Vintage Shoe Tear Down

If you like vintage shoes like me, you spend a lot of time looking at eBay. Finding a shoe is sometimes difficult because of the generic eBay search tools, poor photos, and wrong seller classifications (i.e. David to Seller “why does the title say 11D but the description has 9.5C?”).

If you look at eBay dress shoe hit counts, “Shell Cordovan” is one of the terms that generates a lot of interest. So many sellers put the term in their post even when the shoes are not shell cordovan leather. For buyers, its hard to confirm the leather from the limited or bad photos posted.

A year or so ago, I found a pair on eBay that was listed as Made in USA shell cordovan shoes and only $15. They were Stafford brand which is JC Penney’s upscale house brand. I definitely had my doubts on the pair but I could see rolls in the leather in the blurry photos posted. I searched online and a few people did mention a shell cordovan Stafford model. So since it was only $15, I bought them. And then waited for the them to arrive.

Corrected Grain Leather Stafford

When I opened the box, I could tell right away these were not shell cordovan but were some type of corrected leather. They had light wear on the sole but the leather was strangely misshapen. I wasn’t terribly disappointed and thought that I could fix them up and wear them as beater shoes. But the leather needed to be reshaped. Yes.

Corrected Grain Leather close up photo

For the reshaping, I decided to use the water and heat method described here. This did not work at all. The shoes came out of the process looking exactly the same. Now I was disappointed. These shoes were crap.

I was going to donate them to the Goodwill but I thought someone else would just buy them and put them back on eBay. These shoes needed to be removed from this shoe food chain! So I put them in the trash. But then I thought, why not take one apart and look at its constuction. And that’s what I did and here is what I found.

The shoes are actually well made but done so with poor materials. Especially the leather. This is a close up of the corrected grain leather. I used some pliers and tore a piece from the shoe. You can see the upper layer is bonded to the suede like leather.
Corrected Grain Leather

The shoe has a leather sole and has goodyear welt construction. The midsole is vinyl. There is a fiberglass shank under the foot bed.
Goodyear welt fiberglass shoe shank

The heel is vinyl and rubber.
Vinyl and rubber shoe heel

And just like Allen Edmonds and Alden shoes, under the insole is a layer of cork filler. The vinyl welt is attached to a rib of canvas (gemming) that is glued to the sole.
Goodyear welt canvas cork

This is a cross sections of the front of the shoe. Note the thin vinyl layer covering the toe box.
Goodyear welt construction cross section

These shoes were likely produced in the late 1980s or early 1990s by Hanover. During this period, US shoe manufacturing was in a death spiral that it never recovered from. Manufacturers tried to compete with lower cost imports first by cutting quality and materials before outsourcing production all together. The end result is this shoe – a shoe that could be resoled but no one actually would.

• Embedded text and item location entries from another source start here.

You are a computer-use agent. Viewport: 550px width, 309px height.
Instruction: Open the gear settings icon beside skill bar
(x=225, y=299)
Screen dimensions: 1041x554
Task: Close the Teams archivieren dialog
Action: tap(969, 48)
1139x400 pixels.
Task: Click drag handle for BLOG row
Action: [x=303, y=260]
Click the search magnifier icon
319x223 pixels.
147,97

This was a fun project. I hope you like the photos.

6 thoughts on “Vintage Shoe Tear Down”

  1. One of the more insightful and useful posts I’ve seen in a while. Thank you for your public service.

  2. Hey, I thought I’d point out that these shoe uppers aren’t made from corrected grain leather (or anything else approaching top-grain) but are made from something called bonded leather. Basically leather particulates are compressed into a top layer that’s attached to cloth backing with adhesive and then given a PU coating.

    Had you put any real mileage on those shoes, the “leather” would have started cracking and, eventually, flaking off.

    1. Can you point out the spot? I don’t see any sign of cracks or creases, It really looks like shell cordovan from outside.

      1. Yes they do. When new or like new, this leather looks like Shell Cordovan. But once you feel the material, its immediately obvious.

  3. Thanks for an excellent article. I used to be an Allen Edmonds guy exclusively, and then I discovered Alden and Churches shoes. I remember thinking it was a bad thing a few decades or so ago when Allen Edmonds began including imported shoes in their catalog. It may be my imagination, but the Allen Edmonds quality seems to have slipped considerably. I have had Allen Edmonds Bridgeton and Park Avenue shoes where the leather cracked, even though the shoes were stored properly, waxed with Lincoln products, reasonably taken care of, and not worn overly often. When I was younger, I had Allen Edmonds Chester shoes in burgundy and black that I would rotate wearing to the office every other day, five days a week, and they seemed to last forever through repeated re-solings. I do not believe the current Allen Edmonds shoes that I own could possibly stand up to that kind of wear.